*TO DO*:
Find each line below that contains the word "Open", and copy every such line in full.

[begin ITEMS]

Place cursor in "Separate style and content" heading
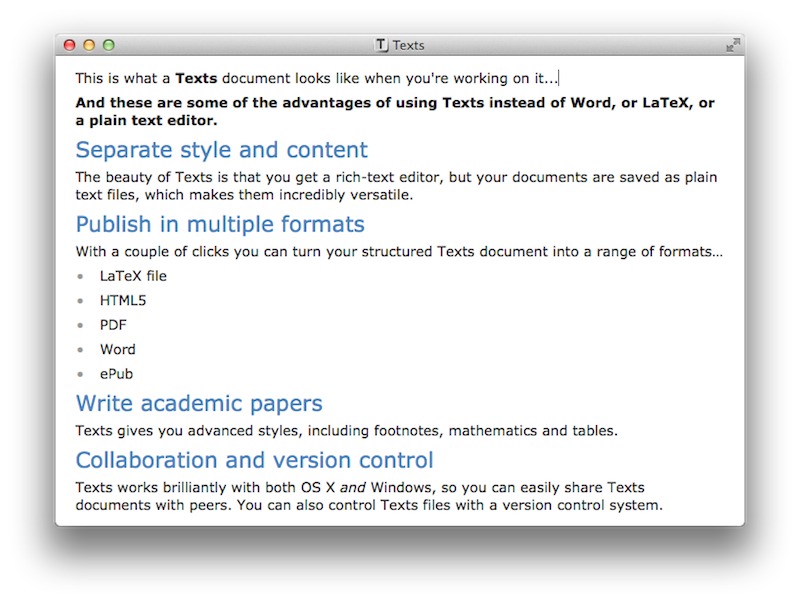This screenshot has width=800, height=603. pyautogui.click(x=221, y=151)
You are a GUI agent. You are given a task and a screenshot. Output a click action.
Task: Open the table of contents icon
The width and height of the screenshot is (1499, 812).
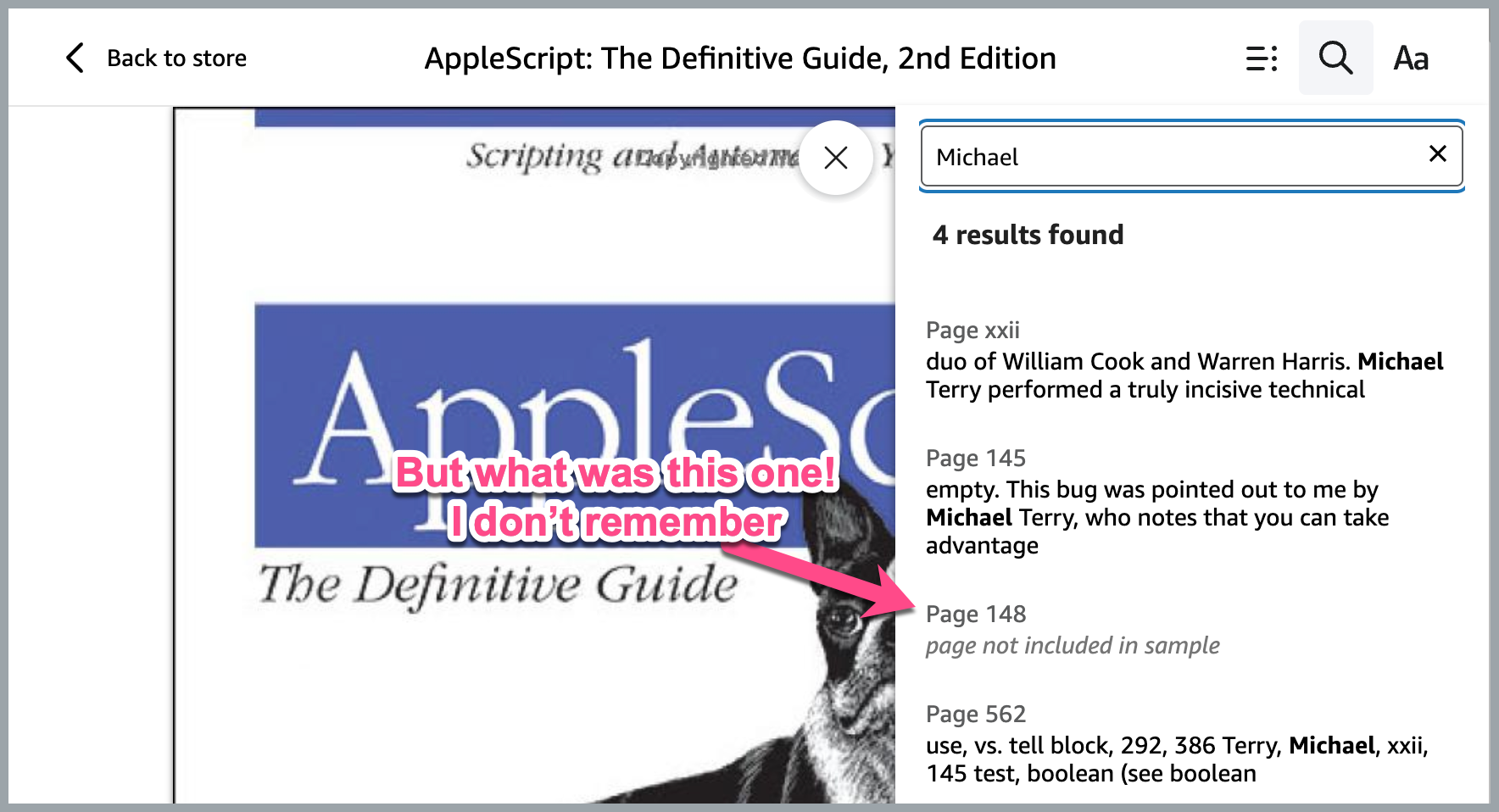[x=1262, y=58]
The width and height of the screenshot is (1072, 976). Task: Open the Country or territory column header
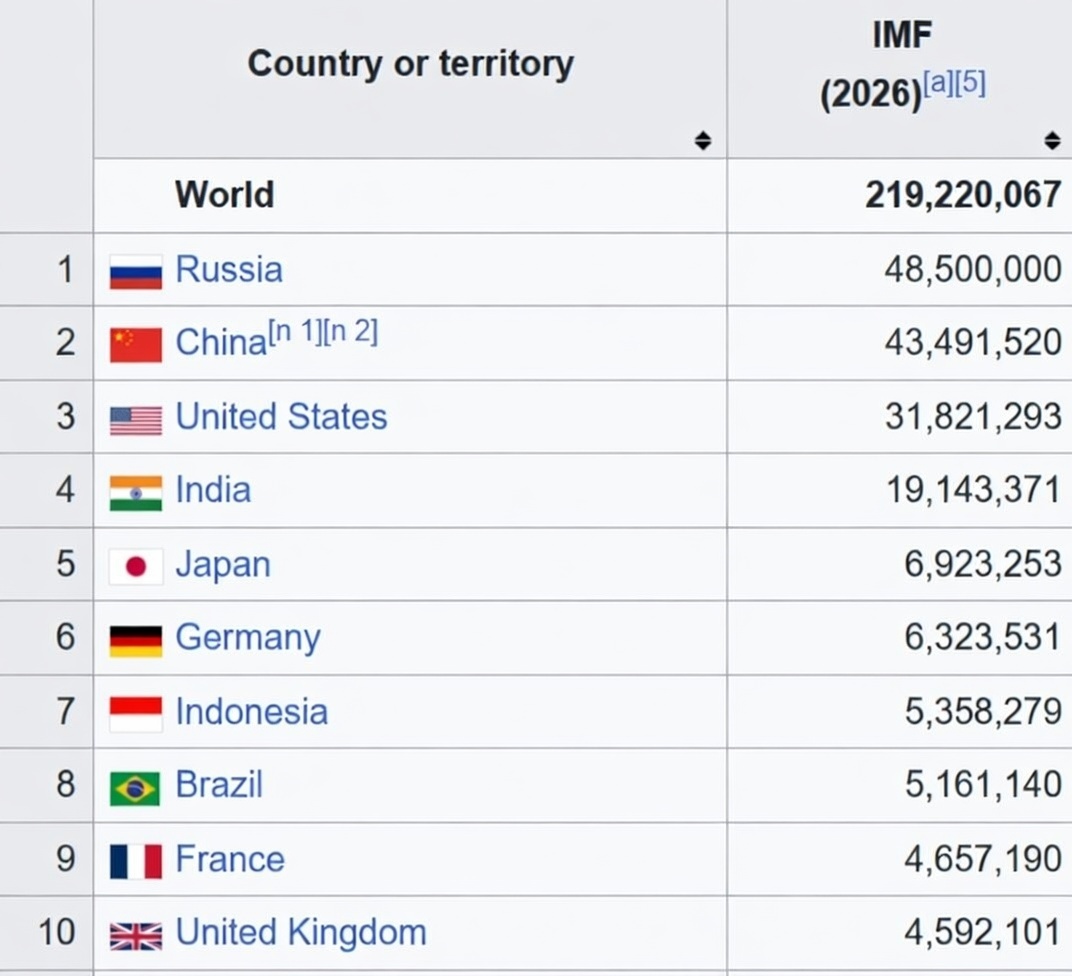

[end ITEMS]

*ANSWER TO THIS PROBLEM*:
Task: Open the table of contents icon
The width and height of the screenshot is (1072, 976). Task: Open the Country or territory column header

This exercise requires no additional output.